La candidature du duc de Nemours a comme effet immédiat de compromettre les relations franco-britannique et affaiblit la position de la Belgique dans les négociations. Les Anglais en profiteront d’ailleurs à nouveau pour proposer la candidature du prince d’Orange. Mais c’est Guillaume Ier lui même, non disposé à abandonné sa souveraineté sur le Sud, qui refuse la candidature de son propre fils. Cette position extrême aura pour résultat d’isoler définitivement la position du monarque néerlandais, mais ne fera que mieux ouvrir la voie au deuxième candidat anglais.
C’est ainsi que l’on propose la candidature de Léopold de Saxe-Cobourg-Gotha. Il est considéré par Talleyrand, non sans raison, comme un agent britannique. Membre par alliance de la famille royale du fait de son mariage avec la princesse Charlotte de Galles, qui mourra en accouchant d’un enfant mort-né en 1817. Notons que Charlotte de Galles était auparavant promise au fils de Guillaume Ier, Guillaume II, qui fût évincé par Léopold notamment grâce à ses relations bien placées. Léopold de Saxe-Cobourg-Gotha connait bien le modèle politique anglais ainsi que la pensée politique conservatrice européenne. Il est qui plus est acquis et partisan du modèle de développement britannique par l’industrialisation et est une figure bien connue de la « High society ». Léopold de Saxe-Cobourg-Gotha est qui plus est le frère de Victoria de Saxe-Cobourg-Saalfeld, elle même mère de la reine Victoria du Royaume-Uni.
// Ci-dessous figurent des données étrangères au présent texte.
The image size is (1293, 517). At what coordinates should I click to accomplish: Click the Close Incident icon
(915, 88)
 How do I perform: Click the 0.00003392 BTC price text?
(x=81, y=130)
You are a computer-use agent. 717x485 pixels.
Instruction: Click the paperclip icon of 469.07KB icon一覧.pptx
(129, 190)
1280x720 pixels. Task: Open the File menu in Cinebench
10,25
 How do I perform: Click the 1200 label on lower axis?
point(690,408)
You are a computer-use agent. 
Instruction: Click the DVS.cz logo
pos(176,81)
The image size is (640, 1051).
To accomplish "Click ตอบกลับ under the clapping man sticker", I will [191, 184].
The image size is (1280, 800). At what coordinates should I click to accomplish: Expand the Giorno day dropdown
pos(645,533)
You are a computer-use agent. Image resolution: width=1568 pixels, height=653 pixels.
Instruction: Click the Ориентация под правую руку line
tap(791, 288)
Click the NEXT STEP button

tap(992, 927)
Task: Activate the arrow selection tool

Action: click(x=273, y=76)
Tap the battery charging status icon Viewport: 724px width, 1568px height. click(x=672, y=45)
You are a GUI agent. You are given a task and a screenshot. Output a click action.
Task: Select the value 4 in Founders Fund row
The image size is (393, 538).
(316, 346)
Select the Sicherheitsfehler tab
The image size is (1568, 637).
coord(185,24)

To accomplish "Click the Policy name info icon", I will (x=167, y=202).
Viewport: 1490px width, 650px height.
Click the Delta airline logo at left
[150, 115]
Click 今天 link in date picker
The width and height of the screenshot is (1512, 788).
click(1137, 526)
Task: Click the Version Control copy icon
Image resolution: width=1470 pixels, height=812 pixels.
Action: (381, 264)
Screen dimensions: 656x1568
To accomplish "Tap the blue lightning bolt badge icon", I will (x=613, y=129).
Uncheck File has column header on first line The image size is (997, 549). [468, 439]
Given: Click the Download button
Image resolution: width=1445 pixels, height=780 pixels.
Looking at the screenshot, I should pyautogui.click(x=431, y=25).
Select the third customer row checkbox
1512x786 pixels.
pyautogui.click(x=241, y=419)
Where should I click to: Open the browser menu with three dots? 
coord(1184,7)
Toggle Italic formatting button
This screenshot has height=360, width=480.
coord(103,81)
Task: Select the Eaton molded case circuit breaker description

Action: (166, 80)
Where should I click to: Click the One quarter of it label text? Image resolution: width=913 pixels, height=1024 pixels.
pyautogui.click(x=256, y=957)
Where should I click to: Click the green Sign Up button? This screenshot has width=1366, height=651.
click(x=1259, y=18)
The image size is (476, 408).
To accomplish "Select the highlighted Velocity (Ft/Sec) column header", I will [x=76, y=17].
Léopold Ier fut franc-maçon, reçu dans des circonstances floues à la loge "l’Espérance" de Berne. Son règne verra très tôt (1832-33) la création du Grand Orient de Belgique, se détachant de la maçonnerie Hollandaise, auparavant dépendante du Prince Frédéric, second fils de Guillaume Ier. Il se fit rapidement le « protecteur spéciale » de la maçonnerie belge. Selon toute évidence, il n’en devint cependant pas Grand Maître comme sa position le lui aurait permit.
Léopold Premier aurait été Chevalier kadosh (30° du rite écossais), bien qu’aucun document ne puisse le certifier. D’autres rumeurs disent encore qu’il aurait fait partie d’une loge anglaise, mais tout ceci ne tient que de la rumeur et ne peut être prouvé. Nombreux documents d’époques ayant disparus, notamment les registres de loges anglaises qui aurait pu infirmer ou affirmer l’appartenance du roi à une telle loge.
Léopold Ier, Roi des belges, se mariera avec Louise d’Orléans, fille de Louis-Philippe Ier, dont le règne s’achèvera en 1848. Le monarque s’exilera en Angleterre ou il vivra jusqu’à sa mort en 1850.
Les dynasties de Saxe-Cobourg-Gotha et Saxe-Cobourg-Saalfeld appartiennent toutes deux à la même maison dite de Wettin qui trouve son origine en Saxe. Pour l’anecdote, notons que durant la première guerre mondiale, la famille royale anglaise prit le nom de Windsor, afin de masquer cette origine germanique. On remarquera qu’ils conservaient ainsi leur initiale originelle, W. pour Wettin. Les Orange-Nassau quant à eux, en la personne de la reine Béatrix, règnent encore sur les Pays-Bas. Il est intéressant de noter que la reine Béatrix possède la double nationalité britannique. (La reine Béatrix est par ailleurs l’invitée régulière (?) du groupe de Bilderberg)
En observant les armoiries de Léopold Ier (en tête de l’article), vous pouvez constater l’appartenance à la maison de Wettin (noir barré de jaune, rappelant la saxe), ainsi que les armoiries de la couronne britannique (3 léopards et Lyre d’or). Le lion, emblème de la Belgique serait issus des armoiries des ducs de Brabants, mais il est aussi l’emblème des Wettins, maison qui régna sur de nombreux pays d’Europe, et dont les descendants règnent encore aujourd’hui sur l’Angleterre et la Belgique.
Sources :
- "Nouvelles Histoire de Belgique", 2005, Ed. Complexe.